● **EXERCISE PROMPT**:
Please find every line in the entries below that contains the string "computer", and copy it.
○ ○ ○ ○ ○
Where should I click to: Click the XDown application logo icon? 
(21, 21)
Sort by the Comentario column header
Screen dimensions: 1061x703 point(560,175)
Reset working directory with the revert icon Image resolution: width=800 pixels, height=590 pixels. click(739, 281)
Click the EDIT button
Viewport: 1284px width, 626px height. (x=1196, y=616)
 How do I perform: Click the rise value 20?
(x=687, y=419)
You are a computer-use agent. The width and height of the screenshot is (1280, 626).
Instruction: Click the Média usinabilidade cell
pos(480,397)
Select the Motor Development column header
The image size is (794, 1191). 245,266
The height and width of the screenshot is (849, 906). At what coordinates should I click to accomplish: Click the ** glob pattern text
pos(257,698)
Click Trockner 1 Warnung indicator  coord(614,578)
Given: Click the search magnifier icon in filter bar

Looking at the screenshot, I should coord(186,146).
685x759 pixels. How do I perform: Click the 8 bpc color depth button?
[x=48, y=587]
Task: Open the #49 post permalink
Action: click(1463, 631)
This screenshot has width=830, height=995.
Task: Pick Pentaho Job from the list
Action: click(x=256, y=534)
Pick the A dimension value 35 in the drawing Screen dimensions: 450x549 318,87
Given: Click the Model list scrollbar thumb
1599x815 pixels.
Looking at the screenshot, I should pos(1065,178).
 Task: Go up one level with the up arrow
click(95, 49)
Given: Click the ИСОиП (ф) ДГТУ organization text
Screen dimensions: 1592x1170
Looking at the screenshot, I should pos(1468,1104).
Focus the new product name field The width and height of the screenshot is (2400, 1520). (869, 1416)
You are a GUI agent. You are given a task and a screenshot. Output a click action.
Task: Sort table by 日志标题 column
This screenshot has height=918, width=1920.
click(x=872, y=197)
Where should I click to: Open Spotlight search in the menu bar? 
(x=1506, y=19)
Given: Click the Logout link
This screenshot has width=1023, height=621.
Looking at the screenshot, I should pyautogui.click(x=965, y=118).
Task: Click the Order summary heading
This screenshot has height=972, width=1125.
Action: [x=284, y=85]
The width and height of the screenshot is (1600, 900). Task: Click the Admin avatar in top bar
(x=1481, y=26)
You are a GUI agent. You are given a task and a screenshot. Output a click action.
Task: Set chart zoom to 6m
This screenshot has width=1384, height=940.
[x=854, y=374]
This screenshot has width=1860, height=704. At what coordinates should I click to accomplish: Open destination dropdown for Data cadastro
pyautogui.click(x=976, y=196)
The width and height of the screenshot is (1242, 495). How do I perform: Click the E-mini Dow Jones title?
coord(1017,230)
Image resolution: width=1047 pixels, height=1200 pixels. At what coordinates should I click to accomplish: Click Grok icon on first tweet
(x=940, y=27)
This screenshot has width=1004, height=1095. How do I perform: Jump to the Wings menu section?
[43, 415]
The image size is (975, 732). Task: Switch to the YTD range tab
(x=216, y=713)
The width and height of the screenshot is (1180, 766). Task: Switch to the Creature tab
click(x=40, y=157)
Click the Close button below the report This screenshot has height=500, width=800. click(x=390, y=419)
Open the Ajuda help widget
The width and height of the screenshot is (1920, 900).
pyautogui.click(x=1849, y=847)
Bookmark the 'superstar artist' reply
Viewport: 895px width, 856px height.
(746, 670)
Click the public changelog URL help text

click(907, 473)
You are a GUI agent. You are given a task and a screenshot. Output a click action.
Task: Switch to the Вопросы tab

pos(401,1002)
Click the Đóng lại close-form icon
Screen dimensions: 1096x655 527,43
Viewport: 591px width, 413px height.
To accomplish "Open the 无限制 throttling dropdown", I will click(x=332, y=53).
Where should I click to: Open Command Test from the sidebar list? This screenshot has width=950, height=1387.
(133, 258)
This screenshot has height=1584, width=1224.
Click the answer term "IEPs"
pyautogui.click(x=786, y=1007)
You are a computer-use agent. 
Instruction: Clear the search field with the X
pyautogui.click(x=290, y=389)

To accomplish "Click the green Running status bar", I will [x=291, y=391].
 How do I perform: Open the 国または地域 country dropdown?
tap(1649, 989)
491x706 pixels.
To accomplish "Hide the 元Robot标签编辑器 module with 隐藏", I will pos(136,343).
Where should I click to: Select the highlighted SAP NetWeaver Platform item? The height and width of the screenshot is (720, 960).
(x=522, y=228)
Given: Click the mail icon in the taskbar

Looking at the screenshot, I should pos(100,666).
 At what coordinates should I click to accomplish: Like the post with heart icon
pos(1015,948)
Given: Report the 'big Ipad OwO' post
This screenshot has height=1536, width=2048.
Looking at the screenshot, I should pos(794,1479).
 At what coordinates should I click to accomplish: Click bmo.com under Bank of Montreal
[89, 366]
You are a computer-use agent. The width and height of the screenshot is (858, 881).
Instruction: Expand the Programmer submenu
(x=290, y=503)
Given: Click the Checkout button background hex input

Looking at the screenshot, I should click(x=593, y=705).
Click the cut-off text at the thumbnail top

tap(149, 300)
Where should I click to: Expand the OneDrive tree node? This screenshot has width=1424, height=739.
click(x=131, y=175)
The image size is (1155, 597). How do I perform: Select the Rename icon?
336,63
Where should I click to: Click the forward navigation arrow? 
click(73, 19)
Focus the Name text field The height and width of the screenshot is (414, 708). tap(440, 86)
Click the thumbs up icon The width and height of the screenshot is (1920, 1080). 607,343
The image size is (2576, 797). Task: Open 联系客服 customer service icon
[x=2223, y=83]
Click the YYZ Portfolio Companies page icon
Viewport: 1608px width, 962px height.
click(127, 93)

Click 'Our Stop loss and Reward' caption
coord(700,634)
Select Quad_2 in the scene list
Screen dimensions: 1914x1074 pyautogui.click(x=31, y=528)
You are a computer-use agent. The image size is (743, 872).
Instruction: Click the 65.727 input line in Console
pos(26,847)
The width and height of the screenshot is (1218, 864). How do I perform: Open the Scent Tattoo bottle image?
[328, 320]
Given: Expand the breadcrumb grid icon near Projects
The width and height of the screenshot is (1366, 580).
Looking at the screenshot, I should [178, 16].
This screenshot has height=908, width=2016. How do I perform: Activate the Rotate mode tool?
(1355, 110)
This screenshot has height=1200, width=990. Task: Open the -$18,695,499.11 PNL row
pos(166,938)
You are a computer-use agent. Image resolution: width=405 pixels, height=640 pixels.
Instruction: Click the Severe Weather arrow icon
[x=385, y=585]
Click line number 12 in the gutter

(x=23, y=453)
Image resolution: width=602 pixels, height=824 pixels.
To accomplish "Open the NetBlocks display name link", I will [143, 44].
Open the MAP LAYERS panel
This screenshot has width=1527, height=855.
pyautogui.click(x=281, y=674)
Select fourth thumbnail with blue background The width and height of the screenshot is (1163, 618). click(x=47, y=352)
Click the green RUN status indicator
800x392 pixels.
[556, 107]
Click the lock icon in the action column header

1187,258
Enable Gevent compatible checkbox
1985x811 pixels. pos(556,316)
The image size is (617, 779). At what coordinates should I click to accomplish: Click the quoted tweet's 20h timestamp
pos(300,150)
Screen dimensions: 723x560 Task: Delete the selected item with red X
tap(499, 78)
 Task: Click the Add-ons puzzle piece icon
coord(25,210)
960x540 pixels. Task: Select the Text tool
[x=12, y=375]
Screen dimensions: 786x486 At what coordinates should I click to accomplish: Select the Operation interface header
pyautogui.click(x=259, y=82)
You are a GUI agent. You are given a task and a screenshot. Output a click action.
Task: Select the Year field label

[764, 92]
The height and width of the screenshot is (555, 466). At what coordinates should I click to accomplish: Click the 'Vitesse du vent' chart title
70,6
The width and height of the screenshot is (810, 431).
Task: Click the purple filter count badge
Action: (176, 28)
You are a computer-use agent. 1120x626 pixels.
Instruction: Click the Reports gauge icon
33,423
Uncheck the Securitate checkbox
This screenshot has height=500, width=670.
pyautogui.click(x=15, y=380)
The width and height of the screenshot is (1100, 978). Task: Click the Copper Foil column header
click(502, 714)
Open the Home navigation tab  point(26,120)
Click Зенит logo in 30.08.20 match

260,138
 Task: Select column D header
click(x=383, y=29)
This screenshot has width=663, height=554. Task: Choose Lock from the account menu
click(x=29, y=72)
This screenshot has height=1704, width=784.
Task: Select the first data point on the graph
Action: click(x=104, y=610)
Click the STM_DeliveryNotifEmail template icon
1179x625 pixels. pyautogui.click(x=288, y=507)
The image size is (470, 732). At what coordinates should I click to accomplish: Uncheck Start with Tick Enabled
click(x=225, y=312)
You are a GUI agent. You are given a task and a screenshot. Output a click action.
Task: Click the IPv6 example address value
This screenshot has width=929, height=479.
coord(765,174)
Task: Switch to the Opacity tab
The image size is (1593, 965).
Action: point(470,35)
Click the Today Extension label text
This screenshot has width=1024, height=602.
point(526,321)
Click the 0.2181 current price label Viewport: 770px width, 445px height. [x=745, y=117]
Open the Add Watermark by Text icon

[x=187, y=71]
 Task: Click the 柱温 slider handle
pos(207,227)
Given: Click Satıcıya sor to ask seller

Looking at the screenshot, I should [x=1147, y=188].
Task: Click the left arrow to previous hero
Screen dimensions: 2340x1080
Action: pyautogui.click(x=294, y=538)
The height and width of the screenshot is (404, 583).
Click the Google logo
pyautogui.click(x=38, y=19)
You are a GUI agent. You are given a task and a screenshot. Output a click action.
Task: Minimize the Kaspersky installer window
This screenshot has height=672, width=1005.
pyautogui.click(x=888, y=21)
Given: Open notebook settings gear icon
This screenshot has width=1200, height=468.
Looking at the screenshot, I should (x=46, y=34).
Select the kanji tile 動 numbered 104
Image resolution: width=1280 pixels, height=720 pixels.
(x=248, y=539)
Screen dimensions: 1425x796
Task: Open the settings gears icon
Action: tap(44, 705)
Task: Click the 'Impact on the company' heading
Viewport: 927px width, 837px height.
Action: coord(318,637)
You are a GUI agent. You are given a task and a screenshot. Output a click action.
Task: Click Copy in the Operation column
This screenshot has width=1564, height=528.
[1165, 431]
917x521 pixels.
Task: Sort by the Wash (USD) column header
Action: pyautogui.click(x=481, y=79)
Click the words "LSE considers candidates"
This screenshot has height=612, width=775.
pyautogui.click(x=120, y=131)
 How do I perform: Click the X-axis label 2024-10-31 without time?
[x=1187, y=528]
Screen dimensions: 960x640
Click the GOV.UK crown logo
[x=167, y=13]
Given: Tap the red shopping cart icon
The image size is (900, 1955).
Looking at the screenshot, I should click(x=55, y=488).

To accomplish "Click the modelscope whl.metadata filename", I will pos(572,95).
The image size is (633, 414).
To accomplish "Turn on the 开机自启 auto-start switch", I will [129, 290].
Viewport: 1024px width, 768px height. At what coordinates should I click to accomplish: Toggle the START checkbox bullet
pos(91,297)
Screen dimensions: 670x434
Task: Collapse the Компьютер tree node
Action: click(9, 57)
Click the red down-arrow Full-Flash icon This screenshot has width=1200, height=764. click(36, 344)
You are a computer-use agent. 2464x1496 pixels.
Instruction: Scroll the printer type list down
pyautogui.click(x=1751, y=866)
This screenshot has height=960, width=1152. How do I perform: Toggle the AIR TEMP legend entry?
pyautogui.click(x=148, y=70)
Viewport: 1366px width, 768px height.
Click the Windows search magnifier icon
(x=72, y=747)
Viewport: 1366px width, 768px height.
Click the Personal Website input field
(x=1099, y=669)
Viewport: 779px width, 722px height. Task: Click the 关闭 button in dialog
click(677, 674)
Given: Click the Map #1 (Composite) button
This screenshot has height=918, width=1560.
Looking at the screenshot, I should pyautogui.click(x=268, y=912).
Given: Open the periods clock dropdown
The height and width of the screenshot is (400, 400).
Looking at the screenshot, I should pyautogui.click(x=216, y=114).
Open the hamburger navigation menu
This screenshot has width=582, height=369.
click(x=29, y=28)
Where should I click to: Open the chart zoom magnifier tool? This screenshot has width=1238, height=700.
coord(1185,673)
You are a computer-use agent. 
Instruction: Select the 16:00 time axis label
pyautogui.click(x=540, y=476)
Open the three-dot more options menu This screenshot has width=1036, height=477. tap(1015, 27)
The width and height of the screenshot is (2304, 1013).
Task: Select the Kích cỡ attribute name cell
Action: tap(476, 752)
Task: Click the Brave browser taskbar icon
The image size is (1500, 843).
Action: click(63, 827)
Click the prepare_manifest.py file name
○ ○ ○ ○ ○
● **EXERCISE RESPONSE**:
You are a computer-use agent. The width and height of the screenshot is (1280, 626).
You are a computer-use agent. 
You are a computer-use agent. The width and height of the screenshot is (858, 881).
You are a computer-use agent. The image size is (743, 872).
You are a computer-use agent. Image resolution: width=405 pixels, height=640 pixels.
You are a computer-use agent. 1120x626 pixels.
You are a computer-use agent. 2464x1496 pixels.
You are a computer-use agent. 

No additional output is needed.